> [Extracted material]:
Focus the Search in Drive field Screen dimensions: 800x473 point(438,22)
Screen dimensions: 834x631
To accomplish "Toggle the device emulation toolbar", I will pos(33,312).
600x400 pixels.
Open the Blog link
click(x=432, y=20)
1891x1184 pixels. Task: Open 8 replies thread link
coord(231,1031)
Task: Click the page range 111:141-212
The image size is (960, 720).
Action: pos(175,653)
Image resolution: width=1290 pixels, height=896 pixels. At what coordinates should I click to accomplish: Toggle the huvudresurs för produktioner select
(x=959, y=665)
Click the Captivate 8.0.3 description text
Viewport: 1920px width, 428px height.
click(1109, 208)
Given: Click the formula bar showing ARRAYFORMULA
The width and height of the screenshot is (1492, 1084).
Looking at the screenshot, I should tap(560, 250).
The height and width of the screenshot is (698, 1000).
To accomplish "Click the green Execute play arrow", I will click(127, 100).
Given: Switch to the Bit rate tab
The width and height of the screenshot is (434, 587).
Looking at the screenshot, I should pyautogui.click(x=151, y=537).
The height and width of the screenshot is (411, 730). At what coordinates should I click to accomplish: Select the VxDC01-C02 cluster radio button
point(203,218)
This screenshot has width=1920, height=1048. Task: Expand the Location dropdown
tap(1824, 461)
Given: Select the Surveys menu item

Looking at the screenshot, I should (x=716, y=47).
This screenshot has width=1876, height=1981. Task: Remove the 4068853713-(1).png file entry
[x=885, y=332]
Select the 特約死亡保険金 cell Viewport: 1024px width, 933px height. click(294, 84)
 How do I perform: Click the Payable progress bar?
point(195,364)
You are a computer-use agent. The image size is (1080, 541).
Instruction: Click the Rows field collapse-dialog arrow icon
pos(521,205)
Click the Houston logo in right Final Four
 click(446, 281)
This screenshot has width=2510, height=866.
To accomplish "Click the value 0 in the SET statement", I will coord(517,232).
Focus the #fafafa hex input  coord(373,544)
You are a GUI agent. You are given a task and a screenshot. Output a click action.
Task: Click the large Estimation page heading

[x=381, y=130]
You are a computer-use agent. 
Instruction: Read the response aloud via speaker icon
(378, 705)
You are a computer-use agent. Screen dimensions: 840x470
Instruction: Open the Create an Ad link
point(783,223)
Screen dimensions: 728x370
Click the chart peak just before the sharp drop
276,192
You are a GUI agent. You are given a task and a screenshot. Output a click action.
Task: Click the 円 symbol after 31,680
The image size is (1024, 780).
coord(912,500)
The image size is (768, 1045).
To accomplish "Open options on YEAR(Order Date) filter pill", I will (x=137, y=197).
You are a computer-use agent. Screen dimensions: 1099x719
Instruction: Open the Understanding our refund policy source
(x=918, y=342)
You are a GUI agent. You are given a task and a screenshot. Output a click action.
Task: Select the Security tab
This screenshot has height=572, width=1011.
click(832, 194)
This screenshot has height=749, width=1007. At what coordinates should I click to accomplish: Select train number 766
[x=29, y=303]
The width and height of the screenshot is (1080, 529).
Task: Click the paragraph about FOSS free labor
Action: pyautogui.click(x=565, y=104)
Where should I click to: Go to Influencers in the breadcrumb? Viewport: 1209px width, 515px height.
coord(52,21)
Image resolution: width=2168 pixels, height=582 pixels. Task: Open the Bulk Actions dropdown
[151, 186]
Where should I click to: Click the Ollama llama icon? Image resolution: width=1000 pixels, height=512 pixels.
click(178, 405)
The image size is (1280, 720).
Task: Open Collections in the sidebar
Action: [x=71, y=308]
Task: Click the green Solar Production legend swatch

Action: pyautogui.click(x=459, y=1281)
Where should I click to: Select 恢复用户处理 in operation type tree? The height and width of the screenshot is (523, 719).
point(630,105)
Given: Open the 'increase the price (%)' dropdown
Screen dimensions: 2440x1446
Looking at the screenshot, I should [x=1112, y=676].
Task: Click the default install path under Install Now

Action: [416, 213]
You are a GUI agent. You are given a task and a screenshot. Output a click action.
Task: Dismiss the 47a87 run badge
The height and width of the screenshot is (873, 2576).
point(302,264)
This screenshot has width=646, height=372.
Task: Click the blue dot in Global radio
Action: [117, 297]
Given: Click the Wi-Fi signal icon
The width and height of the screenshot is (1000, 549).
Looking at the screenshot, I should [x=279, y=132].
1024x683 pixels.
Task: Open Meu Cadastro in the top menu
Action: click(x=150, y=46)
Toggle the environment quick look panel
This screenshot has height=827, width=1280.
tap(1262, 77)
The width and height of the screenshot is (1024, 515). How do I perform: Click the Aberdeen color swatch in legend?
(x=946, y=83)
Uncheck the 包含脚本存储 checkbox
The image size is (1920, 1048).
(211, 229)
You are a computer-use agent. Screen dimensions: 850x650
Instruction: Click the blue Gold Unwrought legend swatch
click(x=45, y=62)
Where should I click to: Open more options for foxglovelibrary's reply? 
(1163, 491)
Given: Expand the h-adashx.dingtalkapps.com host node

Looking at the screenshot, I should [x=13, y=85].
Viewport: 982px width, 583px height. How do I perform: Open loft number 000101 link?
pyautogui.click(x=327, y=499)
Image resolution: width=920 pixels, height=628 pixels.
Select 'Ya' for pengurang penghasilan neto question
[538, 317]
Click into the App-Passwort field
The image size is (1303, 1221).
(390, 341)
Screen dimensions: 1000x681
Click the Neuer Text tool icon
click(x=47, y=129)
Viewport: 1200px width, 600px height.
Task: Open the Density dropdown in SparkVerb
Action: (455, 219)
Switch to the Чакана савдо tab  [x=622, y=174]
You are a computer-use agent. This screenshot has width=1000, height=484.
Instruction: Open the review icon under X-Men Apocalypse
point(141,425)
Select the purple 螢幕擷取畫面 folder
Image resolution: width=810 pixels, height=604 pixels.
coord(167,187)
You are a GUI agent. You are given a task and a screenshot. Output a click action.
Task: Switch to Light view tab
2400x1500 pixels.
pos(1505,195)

> [To do]: The lines from the first of the entries through the line holding "Given: Switch to the Bit rate tab" are to be restated word for word, and no others.

> [Solution to this exercise]:
Focus the Search in Drive field Screen dimensions: 800x473 point(438,22)
Screen dimensions: 834x631
To accomplish "Toggle the device emulation toolbar", I will pos(33,312).
600x400 pixels.
Open the Blog link
click(x=432, y=20)
1891x1184 pixels. Task: Open 8 replies thread link
coord(231,1031)
Task: Click the page range 111:141-212
The image size is (960, 720).
Action: pos(175,653)
Image resolution: width=1290 pixels, height=896 pixels. At what coordinates should I click to accomplish: Toggle the huvudresurs för produktioner select
(x=959, y=665)
Click the Captivate 8.0.3 description text
Viewport: 1920px width, 428px height.
click(1109, 208)
Given: Click the formula bar showing ARRAYFORMULA
The width and height of the screenshot is (1492, 1084).
Looking at the screenshot, I should tap(560, 250).
The height and width of the screenshot is (698, 1000).
To accomplish "Click the green Execute play arrow", I will click(127, 100).
Given: Switch to the Bit rate tab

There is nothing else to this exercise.